A Financial Times investigation has revealed that Iran International, the London-based Persian-language broadcaster frequently critical of the Islamic Republic, is controlled by Saudi state media through an opaque Cayman Islands structure and has received nearly $1 billion in funding over five years.
The investigation establishes that Iran International's parent company, registered in the Cayman Islands, is controlled by Saudi Media Group, a state media platform with direct ties to the Saudi government. The revelation provides documentary evidence for what many Iran analysts have long suspected: that the broadcaster operates as part of Riyadh's regional information warfare strategy against Tehran.
The $1 billion funding level is extraordinary for a broadcast operation, particularly one targeting a specific national audience. For context, BBC World Service operates globally on a comparable annual budget. The massive investment suggests Iran International functions as strategic infrastructure rather than commercial media.
The Cayman Islands corporate structure allowed the operation to maintain plausible deniability about ownership for years. Such offshore arrangements are standard practice in regional media warfare, providing legal distance between state sponsors and outlets that position themselves as independent journalism.
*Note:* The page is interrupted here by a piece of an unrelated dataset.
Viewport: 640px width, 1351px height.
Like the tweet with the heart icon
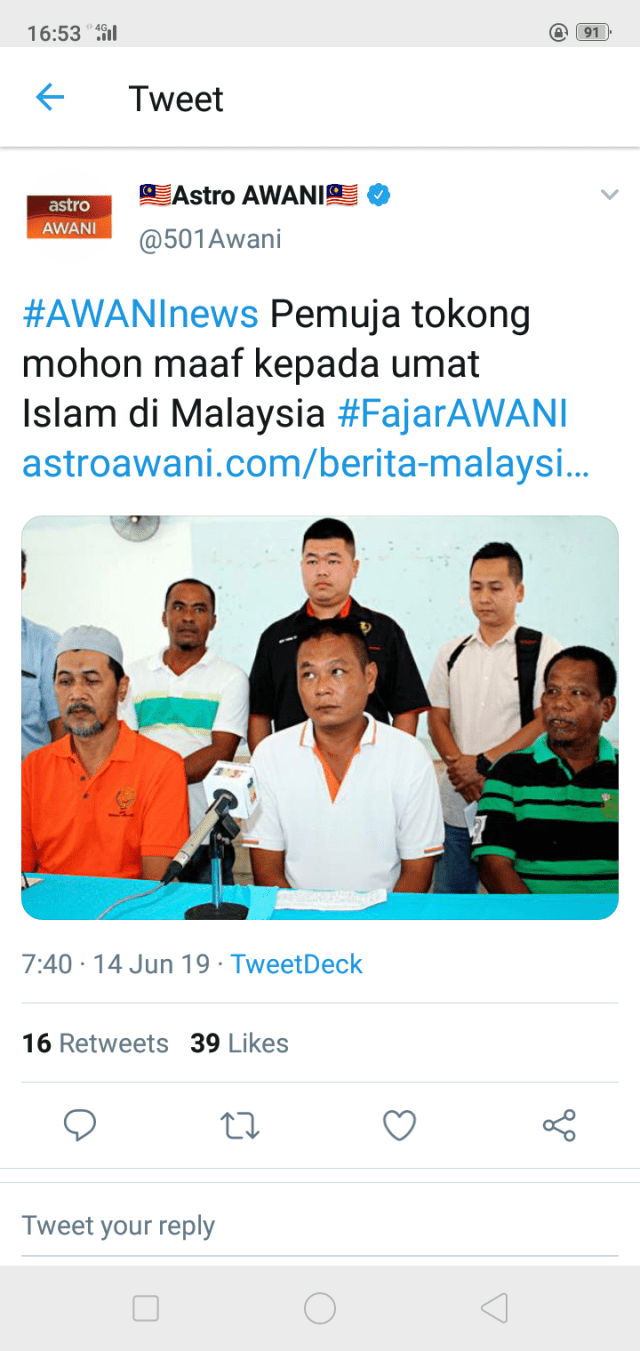[x=399, y=1126]
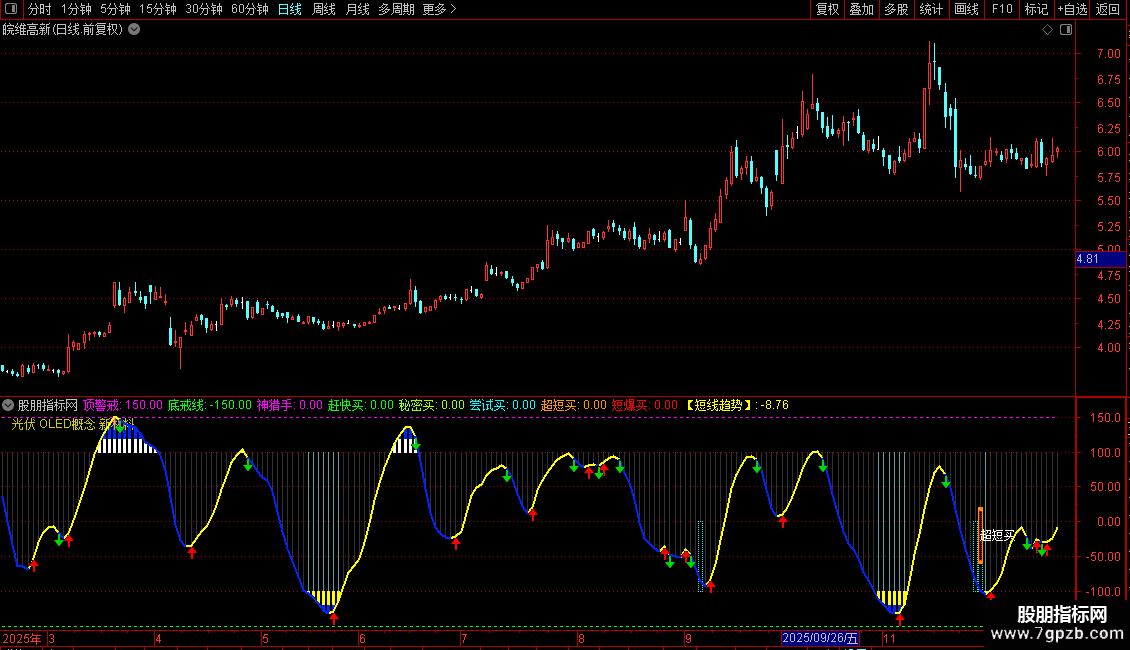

In Iran, as across revolutionary states, the tension between ideological rigidity and pragmatic necessity shapes all policy—domestic and foreign. The Islamic Republic has long accused foreign-funded media of fomenting unrest, accusations that opposition supporters dismissed as paranoid conspiracy theory. The FT revelations lend credibility to claims about foreign information operations, though they do not validate the regime's broader narrative about domestic dissent.
Iran International gained particular prominence during the 2022 protests following Mahsa Amini's death, providing extensive coverage that the Islamic Republic characterized as incitement. The broadcaster's journalists have faced threats, and the operation temporarily relocated staff from citing security concerns—raising questions about whether editorial independence can exist within a state-funded framework.